Microscopic Analysis of Mutants with Export Defects
(A) Localization of PfEMP1 and KAHRP in mutant P. falciparum-infected erythrocytes. The parasite lines shown are those with either no PfEMP1 or reduced levels on the surface of infected erythrocytes determined by FACS and trypsin analysis. The first panel depicts localization of PfEMP1 and the second panel shows localization of KAHRP. The first column of each panel shows a bright-field image, the second panel specific antibody (either anti-PfEMP1 or anti-KAHRP) and the third panel overlay of the previous two and a nuclear stain (DAPI).
(B) Localization pattern of three proteins which when deleted ablate surface exposure of PfEMP1. These proteins were detected with specific antibodies raised against the gene products of PFB0106c, MAL7P1.172 and PF14_0758 (see Figure 2C). The first panel shows a bright-field image, followed by a DAPI image, then the specific antibody (green), then antibodies against the Maurer's cleft resident protein SBP1 (red) and an overlay of the specific antibody with SBP1 localization. (C) Localization of PfEMP1 (first panel) and KAHRP (second panel) for parasite lines CS2ΔPF10_0381 and CS2ΔPFD1170c. Shown are a brightfield image, specific antibody (either anti-PfEMP1 or anti-KAHRP) and an overlay of the two with a nuclear stain (DAPI).
(D) Scanning electron microscopy of CS2ΔPF10_0381 and CS2ΔPFD1170c infected erythrocytes. The first panel shows parental CS2-infected erythrocytes with normal knobs compared to the two mutant lines in which knobs are absent (PFD1170c) or greatly reduced in size (PF10_0381). The scale bar represents 2 μm.

Function and Properties of Selected Proteins Identified by the P. falciparum Gene Knockout Screen
These proteins play a role in function or trafficking of the major virulence protein PfEMP1 or a putative role in determination of rigidity. The full description of the genes and proteins can be found at http://plasmodb.org/. Most proteins have a PEXEL, which is required for export to the infected erythrocyte. Changes in rigidity conferred on the host cell by each mutant P. falciparum line was compared to parent CS2 and uninfected red cells at increasing shear stress and are relative to CS2-infected erythrocytes. Those shown as a positive number have a significantly increased rigidity whilst those that are negative have a decrease in rigidity that is more than the CS2ΔPFA0110w (RESA) parasite line that has been shown previously to have an altered rigidity (Silva et al., 2005).
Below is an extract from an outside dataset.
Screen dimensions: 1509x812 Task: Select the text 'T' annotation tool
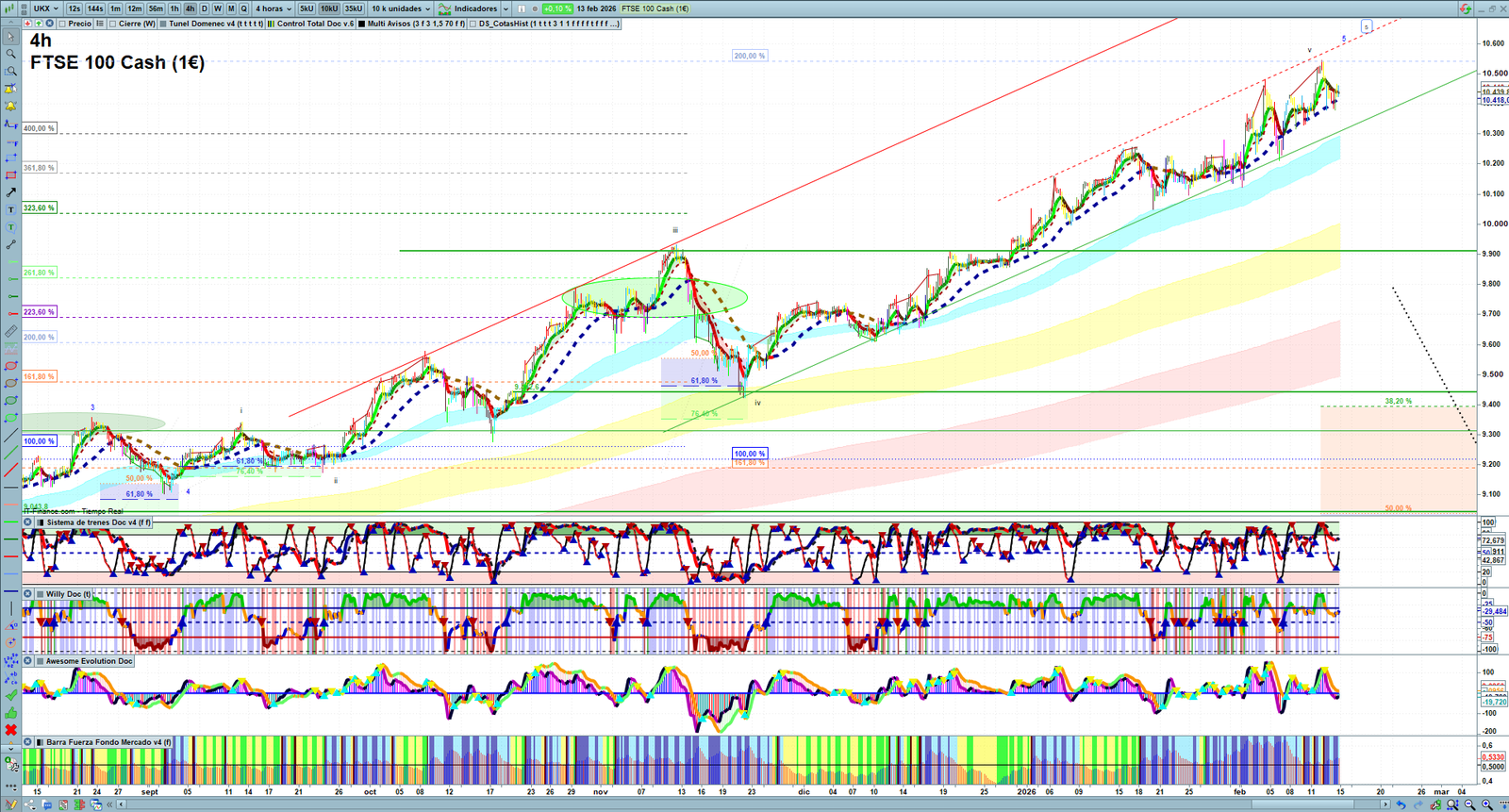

The TIGR FAM01639 domain in MAL7P1.172 represents a conserved sequence of about 60 amino acids found in over 40 predicted proteins of P. falciparum. It is not found elsewhere, including closely related species such as P. yoelii. The PHIST proteins share a homologous domain unique to Plasmodium of 150 amino acids and have been divided into a number of subfamilies (a, b, and c) (Sargeant et al., 2006). The skeleton binding protein 1 is included as a reference protein that is involved in PfEMP1 trafficking (Maier et al., 2007; Cooke et al., 2006).